Le 18 juillet 1998, Woolley a été acquitté.
Cinq ans jour pour jour après ce verdict, Simard a été tué de 187 coups de couteau dans un pénitencier en Saskatchewan.
Le détenu qui l’a poignardé a admis que les Hells l’avaient payé 25 000 $ pour ce crime.
Acquitté malgré une preuve d’ADN

Photos d'archives et courtoisie
Pierre Beauchamps (en mortaise) a été abattu dans son véhicule sur la rue Sainte-Catherine, le 20 décembre 1996.
«Tuer, pour lui, c’est comme un citoyen qui travaille de 9 à 5...»
C’est avec cette phrase prise en note par un enquêteur de l’escouade Carcajou que le délateur Stéphane Sirois a décrit le sang-froid de son ex-camarade Gregory Woolley.

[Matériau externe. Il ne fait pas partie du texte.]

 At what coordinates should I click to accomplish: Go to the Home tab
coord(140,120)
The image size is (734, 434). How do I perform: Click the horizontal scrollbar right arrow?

Le « striker » des Rockers avait la réputation d’être « très travaillant » et de n’avoir peur de rien, d’après Sirois, un ex-membre de ce club-école des Hells.
Le 20 décembre 1996, Pierre Beauchamps, un fournisseur de cocaïne des Rock Machine, s’était fait tirer à bout portant au volant de sa minifourgonnette sur une rue Sainte-Catherine achalandée en raison du magasinage de Noël.
Sirois prétendait que Woolley lui a admis qu’il était l’auteur du meurtre. Selon le délateur, l’accusé lui avait demandé de brûler le manteau qu’il portait lorsqu’il a criblé Beauchamps de balles. Un manteau que Sirois lui avait offert dans les semaines précédentes.
La mission de Sirois semblait gagnée d’avance puisque son témoignage servait à corroborer une preuve scientifique quasiment irréfutable en cour.
En effet, l’ADN de Woolley avait été identifié dans un chapeau de pêcheur retrouvé dans une poubelle de la station du métro Bonaventure. La même poubelle contenait aussi un revolver, mais les empreintes digitales de l’accusé ne s’y retrouvaient pas.
Un peu comme lors du célèbre procès d’O.J. Simpson pour le meurtre de sa femme, en 1995, Woolley a fini par être acquitté à la suite de nombreuses lacunes dans le dossier de la Couronne.
En raison d’un « manque de personnel », la police avait envoyé un technicien recrue qui en était à son tout premier meurtre afin d’aller documenter la scène de crime.
Ce policier a non seulement commis plusieurs erreurs de débutant, mais il a aussi menti sous serment pour tenter de camoufler quelques bourdes. Un cas « troublant » aux yeux du juge du procès, ce qui avait incité la défense à évoquer la possibilité de fabrication de preuves.
De plus, aucun des témoins oculaires de la police n’avait été en mesure d’affirmer sous serment que l’accusé était bel et bien le tireur. L’un d’eux a même dit en cour qu’il n’était plus certain que le suspect était de race noire.